1 go! go! cory carson
2 rhyme time town
3 blippi wonders
4 ask the storybots
5 sofia the first
6 barbie: life in the dreamhouse
7 luna petunia
8 charlie's colorforms city
9 44 cats
10 rainbow high


## Recommender using TFIDF Vectorizer

In [49]:
# make a copy of the preprocessed data frame
df2 = df.copy()

In [50]:
# initialize the tfidf vectorizer
tfidf = TfidfVectorizer()
# convert text to matrix of token counts
tfidf_matrix= tfidf.fit_transform(df2["important_features"])

In [51]:
#print shape of matrix
tfidf_matrix.shape

(5434, 58601)

In [52]:
# Compute the cosine similarity matrix
cs2= linear_kernel(tfidf_matrix, tfidf_matrix)

In [53]:
# print shape of cosine similarity matrix
cs2.shape

(5434, 5434)

In [54]:
print(cs2)

[[1.00000000e+00 3.36031687e-03 1.16232521e-02 ... 0.00000000e+00
  7.84297292e-04 7.95893051e-03]
 [3.36031687e-03 1.00000000e+00 2.27474604e-01 ... 0.00000000e+00
  7.77655049e-03 4.03166975e-03]
 [1.16232521e-02 2.27474604e-01 1.00000000e+00 ... 0.00000000e+00
  2.79992635e-02 0.00000000e+00]
 ...
 [0.00000000e+00 0.00000000e+00 0.00000000e+00 ... 1.00000000e+00
  0.00000000e+00 0.00000000e+00]
 [7.84297292e-04 7.77655049e-03 2.79992635e-02 ... 0.00000000e+00
  1.00000000e+00 4.92416052e-03]
 [7.95893051e-03 4.03166975e-03 0.00000000e+00 ... 0.00000000e+00
  4.92416052e-03 1.00000000e+00]]


In [55]:
#Construct a reverse map of indices and movie titles
indices1 = pd.Series(df2.index, index=df1['title']).drop_duplicates()

In [56]:
# Function that takes in movie title as input and outputs most similar movies
def get_recommendations_tfidf(title, cs=cs2):
    # Get the index of the movie that matches the title
    idx = indices1[title]

    # Create a list of enumerations for the similarity scores
    scores = list(enumerate(cs[idx]))

    # Sort the movie list based on the similarity scores
    sorted_scores = sorted(scores, key=lambda x: x[1], reverse=True)
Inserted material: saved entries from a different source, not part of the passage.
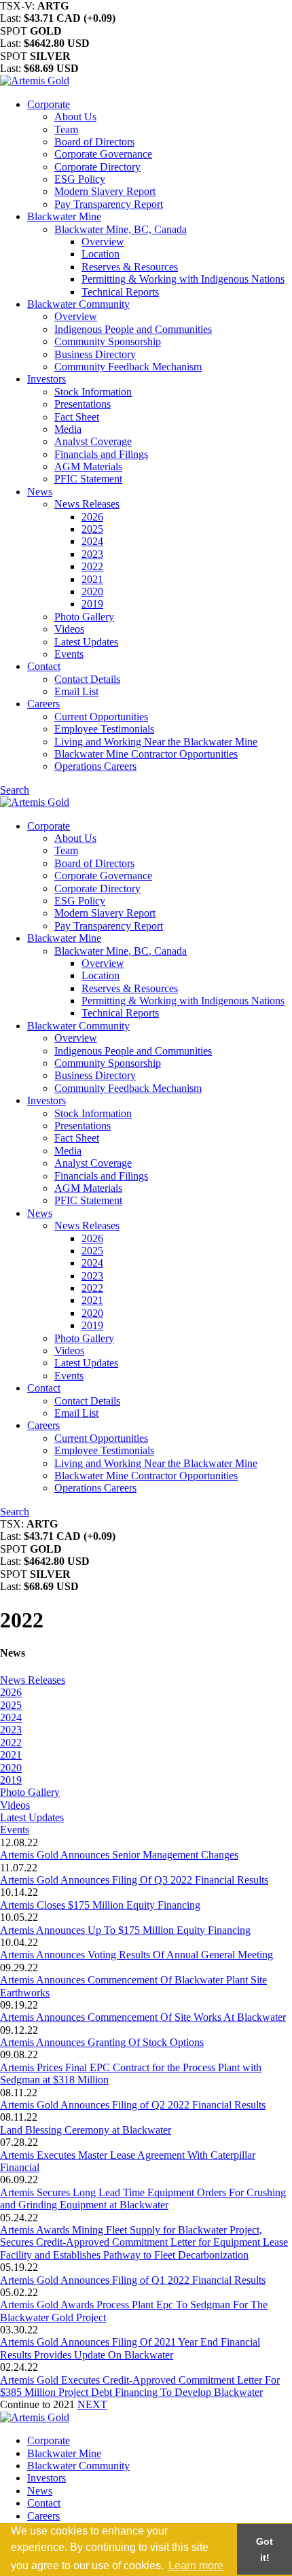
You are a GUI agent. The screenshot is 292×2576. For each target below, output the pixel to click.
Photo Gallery (84, 616)
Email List (76, 691)
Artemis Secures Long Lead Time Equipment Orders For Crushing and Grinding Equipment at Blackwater (143, 2198)
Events (69, 654)
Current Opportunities (101, 716)
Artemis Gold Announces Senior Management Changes (119, 1854)
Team (66, 129)
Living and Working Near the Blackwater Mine (155, 741)
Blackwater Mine (64, 216)
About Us (75, 116)
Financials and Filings (101, 454)
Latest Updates (86, 642)
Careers (43, 703)
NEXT (92, 2404)
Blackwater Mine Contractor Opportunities (146, 754)
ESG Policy (79, 179)
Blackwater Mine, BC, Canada (120, 229)
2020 (92, 591)
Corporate (48, 104)
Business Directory (95, 354)
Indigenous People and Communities (133, 329)
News (39, 491)
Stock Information (93, 392)
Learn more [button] (195, 2565)
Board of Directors (94, 141)
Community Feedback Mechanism (128, 366)
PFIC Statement (88, 478)
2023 (92, 554)
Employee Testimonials (104, 729)
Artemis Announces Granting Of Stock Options (102, 2042)
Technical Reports (120, 292)
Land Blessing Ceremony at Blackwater (85, 2130)
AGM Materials (88, 466)
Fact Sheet (76, 417)
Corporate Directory (97, 167)
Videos (69, 629)
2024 (92, 541)
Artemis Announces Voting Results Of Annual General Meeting (136, 1954)
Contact (43, 666)
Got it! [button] (264, 2549)
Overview (102, 241)
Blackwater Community (78, 304)
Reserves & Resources (129, 266)
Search (14, 790)
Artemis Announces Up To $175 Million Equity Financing (125, 1930)
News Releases (87, 504)
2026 (92, 517)
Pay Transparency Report (108, 204)
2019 (92, 604)
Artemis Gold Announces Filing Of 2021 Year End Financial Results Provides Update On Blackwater (130, 2348)
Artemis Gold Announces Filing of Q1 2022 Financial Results (133, 2280)
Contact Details (87, 679)
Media (67, 429)
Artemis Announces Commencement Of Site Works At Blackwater (143, 2017)
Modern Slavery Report (105, 191)
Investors (46, 379)
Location (100, 254)
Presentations (82, 404)
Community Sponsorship (107, 341)
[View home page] (34, 80)
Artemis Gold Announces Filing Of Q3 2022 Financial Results (134, 1880)
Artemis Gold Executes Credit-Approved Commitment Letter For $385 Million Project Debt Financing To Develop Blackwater (140, 2386)
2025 (92, 529)
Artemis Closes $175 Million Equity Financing (100, 1905)
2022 (92, 566)
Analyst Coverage (93, 441)
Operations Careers (95, 766)
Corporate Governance (103, 154)
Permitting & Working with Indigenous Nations (183, 279)
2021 (92, 579)
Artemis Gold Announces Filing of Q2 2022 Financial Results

    # Get the scores of the 10 most similar movies
    sorted_scores =  sorted_scores[1:11]

    # Get the movie indices
    movie_indices = [i[0] for i in sorted_scores]
    
    # Create a loop to print the ten most similar movies
    print("The 10 most recommended movies to ", title , "are:\n")
    j=0
    for i in sorted_scores:
        movie_title = df2[df2.index==i[0]]["title"].values[0]
        print(j+1, movie_title)
        j = j+1
        if j>9:
            break

### Let us try out the recommender system using 4 movies

In [57]:
get_recommendations_tfidf("fatherhood")

The 10 most recommended movies to  fatherhood are:

1 good sam
2 kevin hart's guide to black history
3 bad trip
4 kevin hart: don't f**k this up
5 kevin hart: irresponsible
6 war of the worlds
7 she's gotta have it
8 dad stop embarrassing me!
9 murder mystery
10 grey's anatomy


In [58]:
get_recommendations_tfidf("inception")

The 10 most recommended movies to  inception are:

1 dunkirk
2 the paper tigers
3 the ryan white story
4 to all the boys: p.s. i still love you
5 triple threat
6 body of lies
7 argo
8 dragons: dawn of the dragon racers
9 talking tom and friends
10 they'll love me when i'm dead


In [59]:
get_recommendations_tfidf("dunkirk")

The 10 most recommended movies to  dunkirk are:

1 inception
2 darkest hour
3 the imitation game
4 the king
5 iboy
6 tmnt
7 lego dc comics super heroes: batman be-leaguered
8 the witcher: nightmare of the wolf
9 legend
10 the liberator


In [60]:
get_recommendations_tfidf("cocomelon")

The 10 most recommended movies to  cocomelon are:

1 rhyme time town
2 go! go! cory carson
3 blippi wonders
4 how to get over a breakup
5 the boss baby: back in business
6 ask the storybots
7 greenhouse academy
8 sofia the first
9 anchor baby
10 fun mom dinner


## Comparison of the recommenders

- In both recommendation systems atleast 3 of the recommended movies for each movie input are similar
- The count vectorizer shows better results as it returned better results for the cocomelon show. All the movies returned were kids movies as compared to the tfidf vectorizer.